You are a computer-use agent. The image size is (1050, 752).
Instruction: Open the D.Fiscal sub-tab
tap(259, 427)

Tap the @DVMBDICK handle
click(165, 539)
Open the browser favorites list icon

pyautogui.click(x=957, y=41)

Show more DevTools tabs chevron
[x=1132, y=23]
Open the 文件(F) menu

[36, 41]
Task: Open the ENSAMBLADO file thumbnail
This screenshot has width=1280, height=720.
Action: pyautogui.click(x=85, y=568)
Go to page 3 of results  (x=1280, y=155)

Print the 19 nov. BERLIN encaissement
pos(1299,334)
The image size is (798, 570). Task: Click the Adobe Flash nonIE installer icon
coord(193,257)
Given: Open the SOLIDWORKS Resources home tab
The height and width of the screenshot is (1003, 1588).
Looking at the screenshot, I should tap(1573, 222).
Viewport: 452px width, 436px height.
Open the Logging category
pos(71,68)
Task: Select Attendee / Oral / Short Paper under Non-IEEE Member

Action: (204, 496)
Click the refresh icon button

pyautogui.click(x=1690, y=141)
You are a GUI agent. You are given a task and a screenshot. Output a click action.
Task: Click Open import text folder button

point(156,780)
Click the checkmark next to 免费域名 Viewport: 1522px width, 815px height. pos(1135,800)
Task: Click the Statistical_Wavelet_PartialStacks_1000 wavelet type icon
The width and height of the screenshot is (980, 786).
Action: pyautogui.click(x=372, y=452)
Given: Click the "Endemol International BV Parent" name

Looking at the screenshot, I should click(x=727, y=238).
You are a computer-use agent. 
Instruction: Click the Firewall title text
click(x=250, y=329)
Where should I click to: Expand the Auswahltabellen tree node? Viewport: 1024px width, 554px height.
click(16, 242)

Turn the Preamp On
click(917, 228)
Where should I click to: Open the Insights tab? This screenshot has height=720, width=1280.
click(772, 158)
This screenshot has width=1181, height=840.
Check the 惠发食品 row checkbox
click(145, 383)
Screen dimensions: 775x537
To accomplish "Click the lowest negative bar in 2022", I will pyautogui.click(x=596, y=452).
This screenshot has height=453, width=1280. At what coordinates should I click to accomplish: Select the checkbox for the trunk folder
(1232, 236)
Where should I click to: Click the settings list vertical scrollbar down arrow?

----

In the data above, which lines have "agent"? Report each of them.

### Written solution
You are a computer-use agent. The image size is (1050, 752).
You are a GUI agent. You are given a task and a screenshot. Output a click action.
You are a computer-use agent. 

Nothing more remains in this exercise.